(Item-finding data)

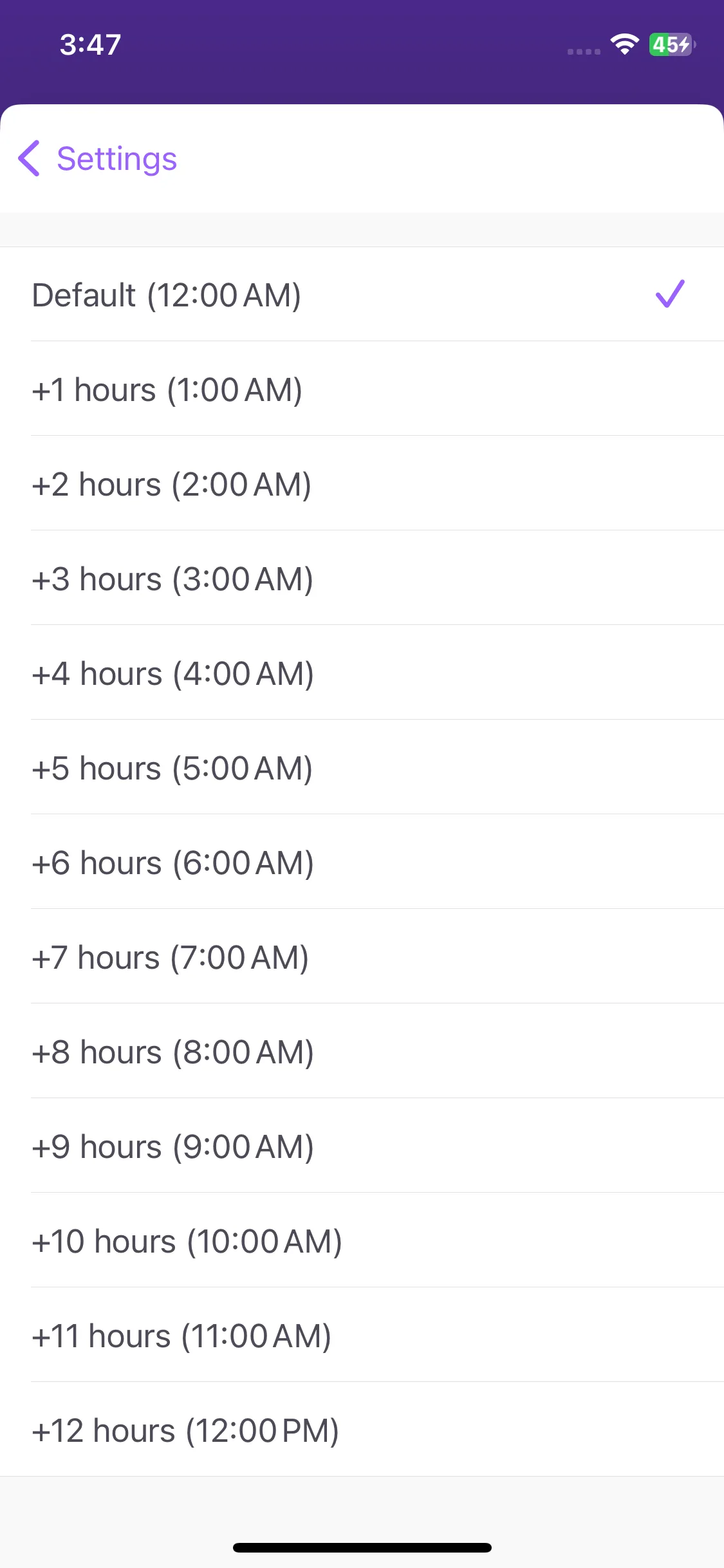The image size is (724, 1568).
Task: Select +6 hours (6:00 AM)
Action: pos(362,862)
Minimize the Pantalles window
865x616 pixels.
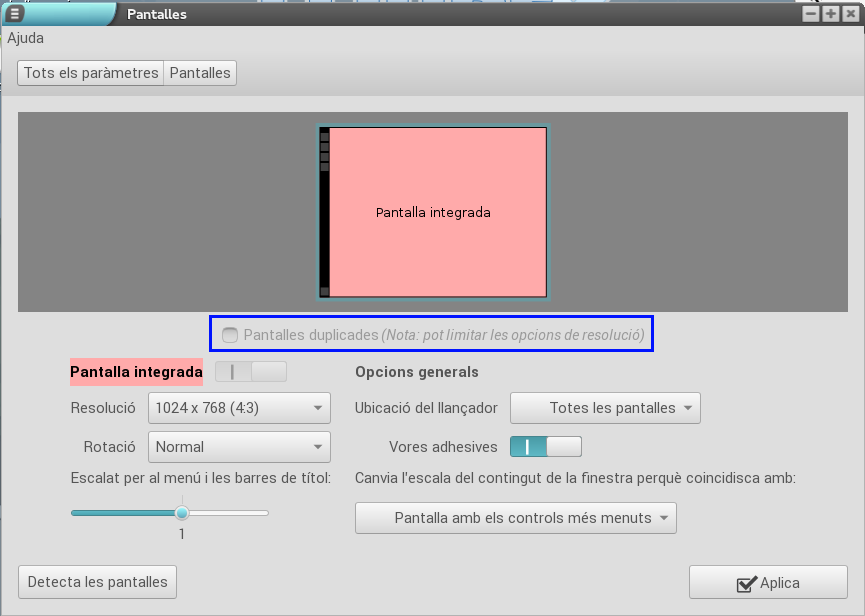(813, 14)
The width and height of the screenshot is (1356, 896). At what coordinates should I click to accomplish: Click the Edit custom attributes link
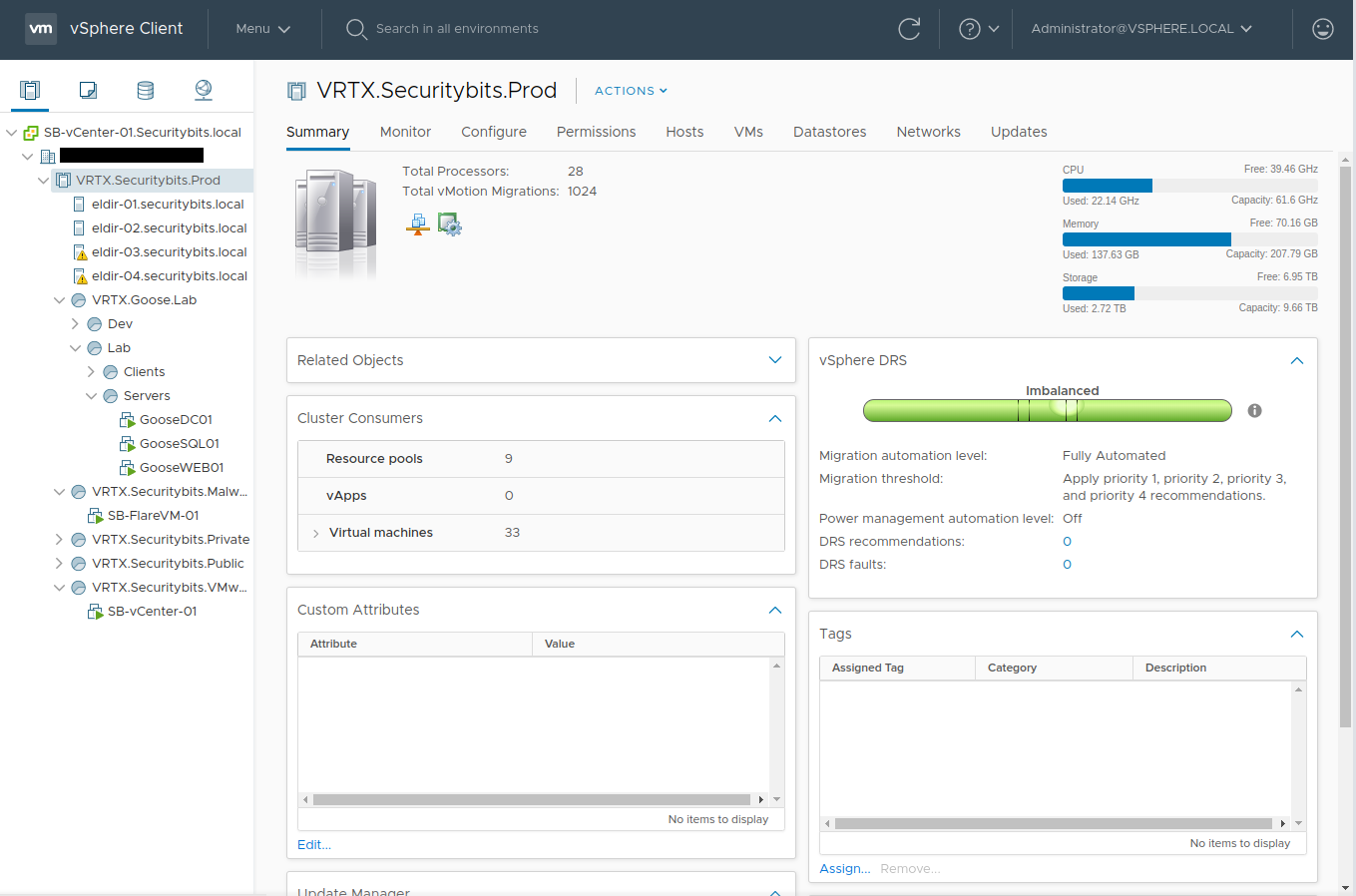click(x=313, y=845)
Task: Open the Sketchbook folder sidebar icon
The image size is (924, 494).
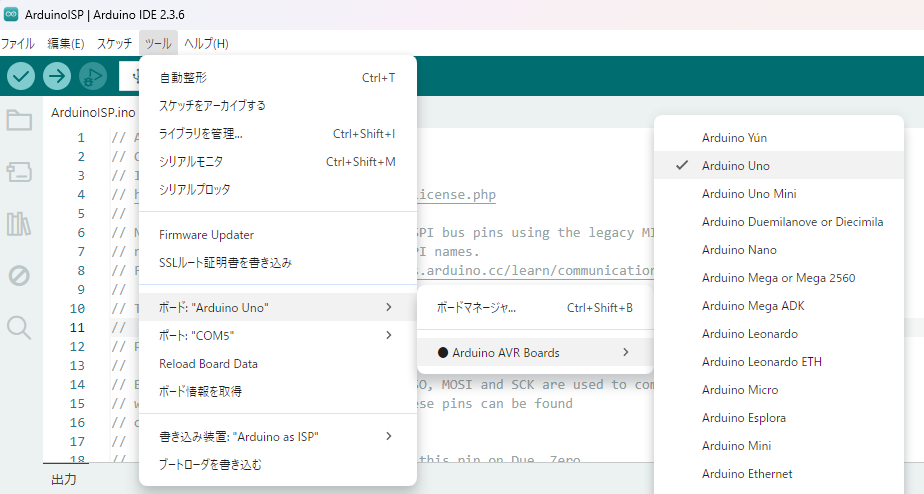Action: pos(19,121)
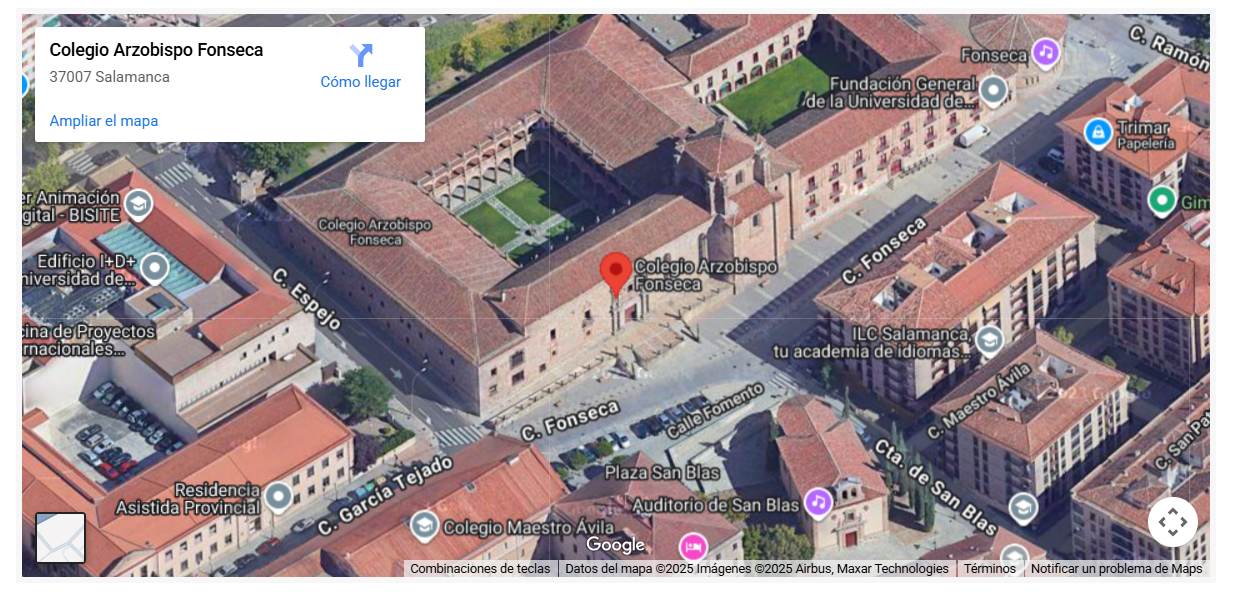This screenshot has height=595, width=1240.
Task: Open the Colegio Maestro Ávila school marker
Action: pos(424,525)
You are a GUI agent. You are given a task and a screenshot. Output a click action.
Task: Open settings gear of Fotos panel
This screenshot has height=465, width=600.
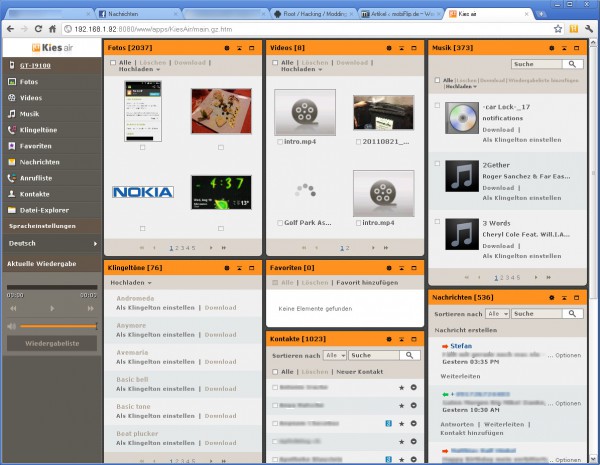(x=227, y=48)
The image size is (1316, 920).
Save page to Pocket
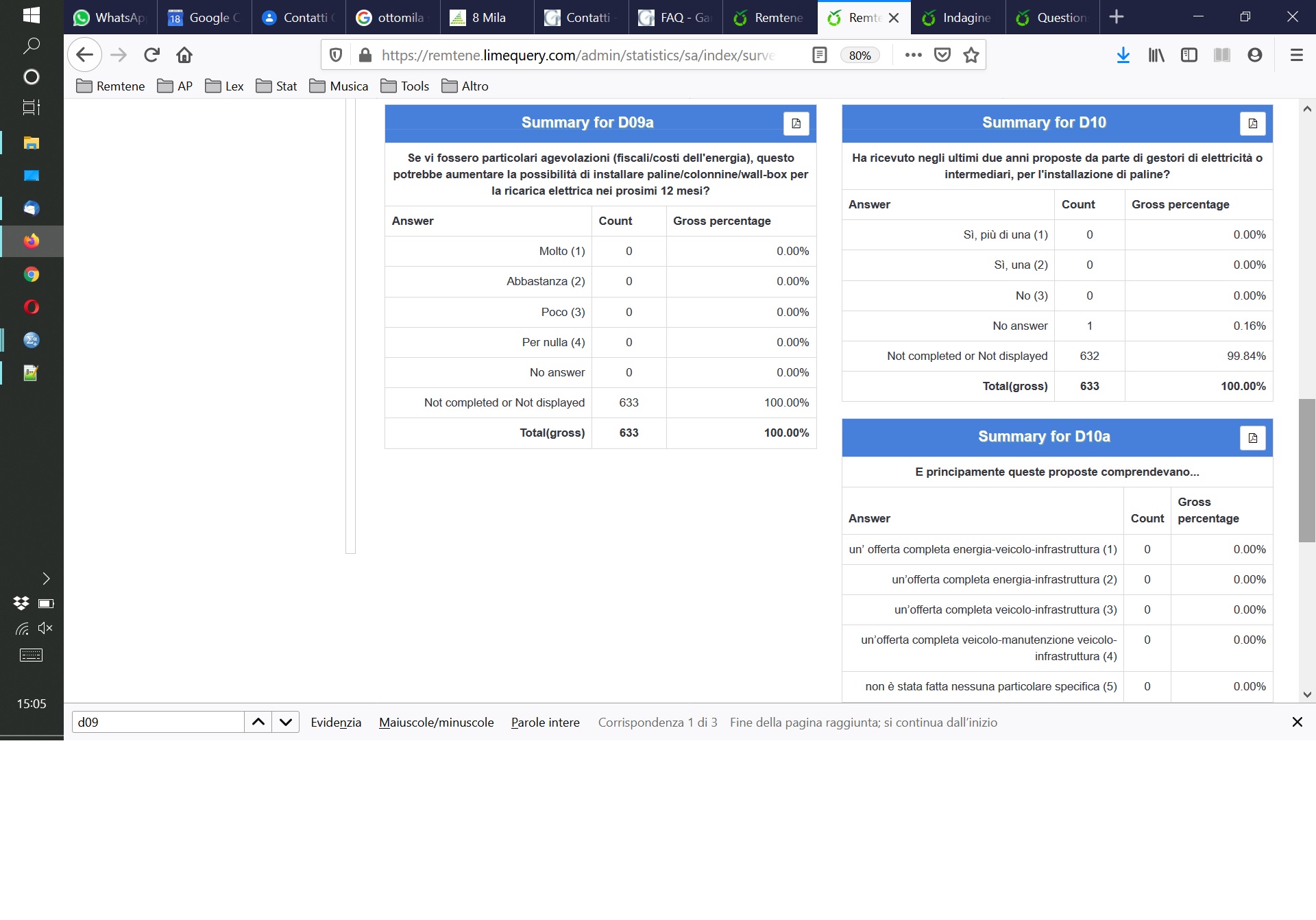pyautogui.click(x=942, y=55)
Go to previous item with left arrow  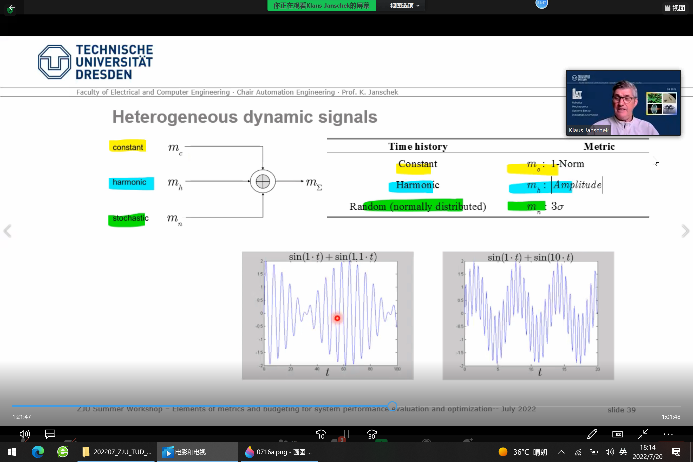click(8, 232)

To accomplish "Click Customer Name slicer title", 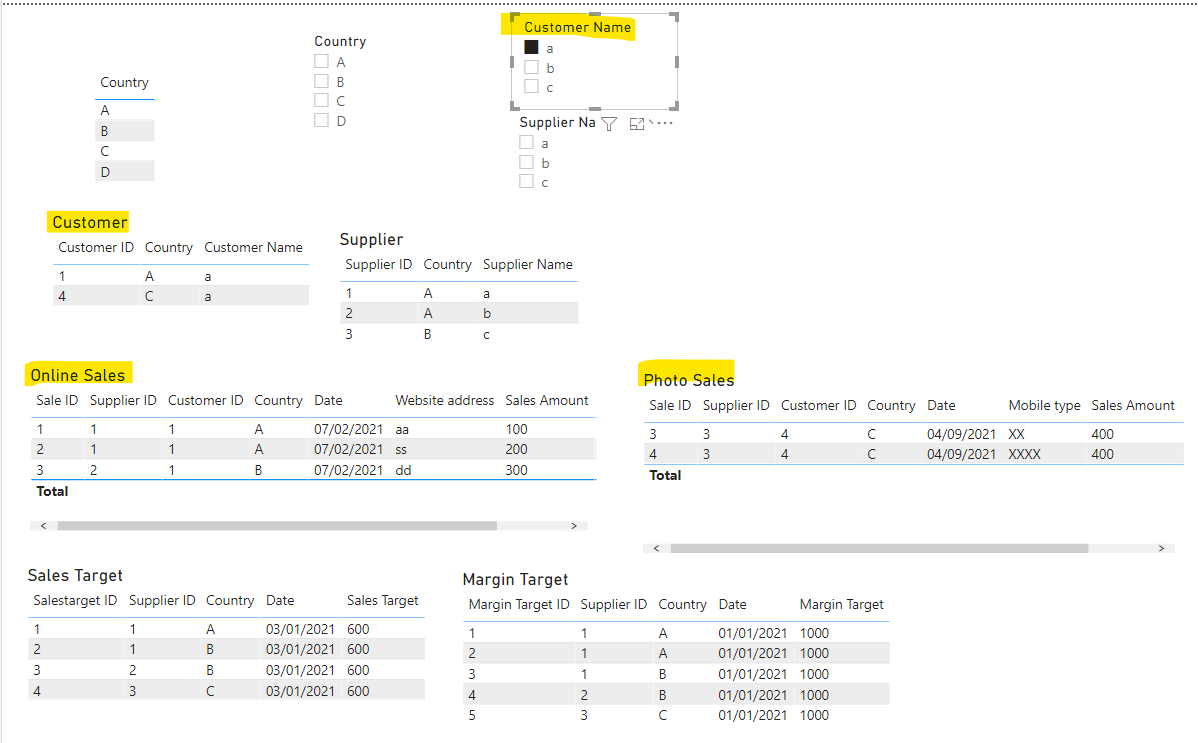I will (x=578, y=28).
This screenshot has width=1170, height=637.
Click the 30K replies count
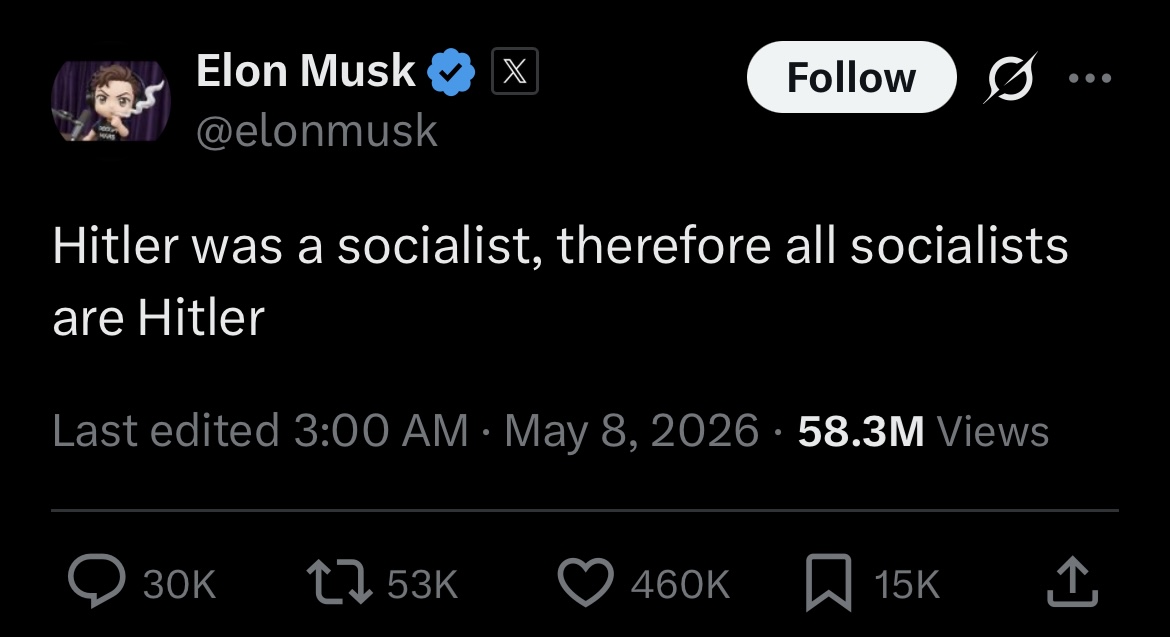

PROBLEM DESCRIPTION.
Quote the data from its start through the line containing "click(x=313, y=845)", both ends included, and leave out the pictures.

RESPONSE TO THIS TASK.
The image size is (724, 1568).
Task: Select +6 hours (6:00 AM)
Action: pos(362,862)
Minimize the Pantalles window
865x616 pixels.
(813, 14)
The width and height of the screenshot is (1356, 896). At what coordinates should I click to accomplish: Click the Edit custom attributes link
click(x=313, y=845)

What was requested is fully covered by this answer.